Task description.
Go line by line through the data and copy those with the word "agent".

Source data.

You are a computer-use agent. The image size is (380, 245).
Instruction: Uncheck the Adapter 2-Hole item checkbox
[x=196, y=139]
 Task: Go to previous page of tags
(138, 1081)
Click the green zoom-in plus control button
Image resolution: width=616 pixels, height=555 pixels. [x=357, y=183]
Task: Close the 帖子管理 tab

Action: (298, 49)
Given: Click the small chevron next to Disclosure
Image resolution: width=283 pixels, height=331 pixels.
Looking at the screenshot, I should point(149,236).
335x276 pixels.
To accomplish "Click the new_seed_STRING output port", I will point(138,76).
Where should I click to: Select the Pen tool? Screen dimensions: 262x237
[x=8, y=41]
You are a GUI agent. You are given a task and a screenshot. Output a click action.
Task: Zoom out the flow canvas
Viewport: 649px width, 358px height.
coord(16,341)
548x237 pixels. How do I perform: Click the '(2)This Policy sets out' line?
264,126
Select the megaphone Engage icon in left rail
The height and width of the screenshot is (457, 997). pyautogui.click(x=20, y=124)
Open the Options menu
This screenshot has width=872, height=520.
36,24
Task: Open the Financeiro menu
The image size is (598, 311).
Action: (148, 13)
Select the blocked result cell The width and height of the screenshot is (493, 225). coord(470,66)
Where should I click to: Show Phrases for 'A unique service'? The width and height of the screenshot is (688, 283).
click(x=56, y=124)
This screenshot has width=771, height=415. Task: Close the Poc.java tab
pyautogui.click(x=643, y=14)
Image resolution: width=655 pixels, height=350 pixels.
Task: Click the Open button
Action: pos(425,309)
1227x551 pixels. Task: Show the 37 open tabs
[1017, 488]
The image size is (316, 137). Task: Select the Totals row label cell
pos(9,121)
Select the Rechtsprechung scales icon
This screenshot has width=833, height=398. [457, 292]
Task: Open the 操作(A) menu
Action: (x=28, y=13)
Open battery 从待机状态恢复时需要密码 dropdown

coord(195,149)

Answer space.
You are a computer-use agent. The image size is (380, 245).
You are a GUI agent. You are given a task and a screenshot. Output a click action.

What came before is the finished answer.